START Data extract

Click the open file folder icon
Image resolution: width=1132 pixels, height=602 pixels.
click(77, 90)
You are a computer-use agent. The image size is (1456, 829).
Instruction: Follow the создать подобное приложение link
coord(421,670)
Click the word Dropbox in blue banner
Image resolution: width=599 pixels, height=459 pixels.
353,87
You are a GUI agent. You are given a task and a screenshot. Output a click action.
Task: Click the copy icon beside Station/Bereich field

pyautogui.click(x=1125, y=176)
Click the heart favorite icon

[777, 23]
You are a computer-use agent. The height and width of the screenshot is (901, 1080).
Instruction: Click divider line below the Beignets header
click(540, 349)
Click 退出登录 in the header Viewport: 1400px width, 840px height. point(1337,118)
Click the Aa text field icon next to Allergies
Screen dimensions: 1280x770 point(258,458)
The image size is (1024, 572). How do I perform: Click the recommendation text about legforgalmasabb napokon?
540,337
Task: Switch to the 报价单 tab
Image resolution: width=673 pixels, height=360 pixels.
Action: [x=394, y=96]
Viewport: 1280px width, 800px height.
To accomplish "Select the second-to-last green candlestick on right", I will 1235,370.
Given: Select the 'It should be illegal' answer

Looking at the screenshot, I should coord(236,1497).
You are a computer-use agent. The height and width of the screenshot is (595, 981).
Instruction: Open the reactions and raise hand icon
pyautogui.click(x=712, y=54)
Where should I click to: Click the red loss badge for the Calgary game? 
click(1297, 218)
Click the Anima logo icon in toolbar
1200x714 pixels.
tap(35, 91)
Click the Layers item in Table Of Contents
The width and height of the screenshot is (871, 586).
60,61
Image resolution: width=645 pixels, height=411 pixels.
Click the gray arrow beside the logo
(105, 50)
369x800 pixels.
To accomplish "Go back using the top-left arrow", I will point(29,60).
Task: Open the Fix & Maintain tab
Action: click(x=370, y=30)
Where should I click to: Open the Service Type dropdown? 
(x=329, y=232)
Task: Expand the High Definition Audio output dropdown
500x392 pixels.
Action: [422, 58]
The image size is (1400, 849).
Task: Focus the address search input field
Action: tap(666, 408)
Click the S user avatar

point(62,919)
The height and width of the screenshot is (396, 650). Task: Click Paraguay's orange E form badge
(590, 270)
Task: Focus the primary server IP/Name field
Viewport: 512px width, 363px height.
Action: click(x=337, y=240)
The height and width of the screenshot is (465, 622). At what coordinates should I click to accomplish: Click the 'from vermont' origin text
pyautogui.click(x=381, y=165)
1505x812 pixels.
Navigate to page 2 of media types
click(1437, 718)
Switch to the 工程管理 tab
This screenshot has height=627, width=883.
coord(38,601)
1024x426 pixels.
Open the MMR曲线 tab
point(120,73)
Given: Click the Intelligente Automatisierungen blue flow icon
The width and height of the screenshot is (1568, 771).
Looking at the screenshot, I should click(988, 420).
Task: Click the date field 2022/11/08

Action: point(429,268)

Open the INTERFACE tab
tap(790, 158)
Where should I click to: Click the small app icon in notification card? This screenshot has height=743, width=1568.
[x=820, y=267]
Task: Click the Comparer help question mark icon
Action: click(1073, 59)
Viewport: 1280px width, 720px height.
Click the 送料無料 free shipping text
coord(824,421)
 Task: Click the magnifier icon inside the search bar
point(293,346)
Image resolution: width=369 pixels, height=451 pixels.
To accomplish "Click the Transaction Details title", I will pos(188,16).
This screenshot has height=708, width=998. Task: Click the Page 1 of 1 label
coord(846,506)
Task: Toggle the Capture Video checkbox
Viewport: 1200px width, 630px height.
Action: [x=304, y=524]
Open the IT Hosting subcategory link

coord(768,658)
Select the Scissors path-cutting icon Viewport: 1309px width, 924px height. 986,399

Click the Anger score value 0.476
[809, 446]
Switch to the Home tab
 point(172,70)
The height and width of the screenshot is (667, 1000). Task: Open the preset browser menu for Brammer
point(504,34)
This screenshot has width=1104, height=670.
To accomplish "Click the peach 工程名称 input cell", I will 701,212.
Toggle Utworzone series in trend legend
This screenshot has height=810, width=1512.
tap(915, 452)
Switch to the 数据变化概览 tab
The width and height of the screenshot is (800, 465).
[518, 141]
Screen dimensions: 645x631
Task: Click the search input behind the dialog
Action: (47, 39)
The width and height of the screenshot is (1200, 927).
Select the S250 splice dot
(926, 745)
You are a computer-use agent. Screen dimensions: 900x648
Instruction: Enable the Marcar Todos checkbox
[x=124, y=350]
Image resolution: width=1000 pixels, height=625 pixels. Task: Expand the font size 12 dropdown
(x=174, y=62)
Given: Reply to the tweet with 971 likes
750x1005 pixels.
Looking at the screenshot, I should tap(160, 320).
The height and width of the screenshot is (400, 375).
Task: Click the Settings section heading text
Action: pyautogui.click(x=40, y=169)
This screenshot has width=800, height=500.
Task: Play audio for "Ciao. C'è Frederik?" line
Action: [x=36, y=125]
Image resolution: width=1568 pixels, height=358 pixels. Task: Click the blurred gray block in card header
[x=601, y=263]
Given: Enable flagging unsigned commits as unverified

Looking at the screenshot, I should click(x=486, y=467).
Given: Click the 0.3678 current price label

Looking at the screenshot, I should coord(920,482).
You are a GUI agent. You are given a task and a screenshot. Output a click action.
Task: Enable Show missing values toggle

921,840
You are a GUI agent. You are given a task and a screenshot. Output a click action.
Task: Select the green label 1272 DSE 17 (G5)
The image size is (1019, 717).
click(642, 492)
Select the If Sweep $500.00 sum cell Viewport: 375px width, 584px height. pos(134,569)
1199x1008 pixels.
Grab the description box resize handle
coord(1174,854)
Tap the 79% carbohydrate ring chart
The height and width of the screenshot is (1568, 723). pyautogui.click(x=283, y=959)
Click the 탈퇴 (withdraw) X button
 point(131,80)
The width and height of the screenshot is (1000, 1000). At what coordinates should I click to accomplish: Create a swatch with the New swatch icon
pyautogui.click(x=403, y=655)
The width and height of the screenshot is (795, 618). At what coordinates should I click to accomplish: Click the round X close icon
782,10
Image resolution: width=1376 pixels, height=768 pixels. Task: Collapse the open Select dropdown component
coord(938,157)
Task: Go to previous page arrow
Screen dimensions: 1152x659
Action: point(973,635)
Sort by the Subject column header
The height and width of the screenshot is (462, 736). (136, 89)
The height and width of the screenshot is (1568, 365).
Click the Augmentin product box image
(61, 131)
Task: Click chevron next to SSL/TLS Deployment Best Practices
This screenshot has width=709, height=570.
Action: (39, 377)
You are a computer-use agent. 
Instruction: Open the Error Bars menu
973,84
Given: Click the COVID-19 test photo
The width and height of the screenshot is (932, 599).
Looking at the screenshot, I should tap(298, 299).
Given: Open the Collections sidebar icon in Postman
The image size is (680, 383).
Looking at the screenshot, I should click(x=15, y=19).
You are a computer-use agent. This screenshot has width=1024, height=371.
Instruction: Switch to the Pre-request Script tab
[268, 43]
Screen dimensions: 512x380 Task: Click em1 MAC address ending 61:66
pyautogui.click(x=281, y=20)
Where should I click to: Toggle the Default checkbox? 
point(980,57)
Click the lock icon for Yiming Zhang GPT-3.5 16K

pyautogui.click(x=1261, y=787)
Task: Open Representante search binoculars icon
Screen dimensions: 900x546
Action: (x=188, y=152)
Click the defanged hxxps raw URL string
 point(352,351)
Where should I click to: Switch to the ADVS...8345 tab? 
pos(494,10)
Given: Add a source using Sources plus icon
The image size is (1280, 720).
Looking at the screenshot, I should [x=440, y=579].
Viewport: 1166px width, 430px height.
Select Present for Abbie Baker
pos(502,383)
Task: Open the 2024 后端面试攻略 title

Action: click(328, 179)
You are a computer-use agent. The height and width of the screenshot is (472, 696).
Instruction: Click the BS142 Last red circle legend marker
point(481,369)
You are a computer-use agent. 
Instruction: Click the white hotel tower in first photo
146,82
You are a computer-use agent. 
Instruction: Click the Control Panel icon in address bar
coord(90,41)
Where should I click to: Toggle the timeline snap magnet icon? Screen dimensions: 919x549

END Data extract

| Task statement |
Copy whichever lines above contain the string "computer".

| Task response |
You are a computer-use agent. The image size is (1456, 829).
You are a computer-use agent. The height and width of the screenshot is (901, 1080).
You are a computer-use agent. The height and width of the screenshot is (595, 981).
You are a computer-use agent. Screen dimensions: 900x648
You are a computer-use agent. 
You are a computer-use agent. This screenshot has width=1024, height=371.
You are a computer-use agent. The height and width of the screenshot is (472, 696).
You are a computer-use agent. 
You are a computer-use agent. 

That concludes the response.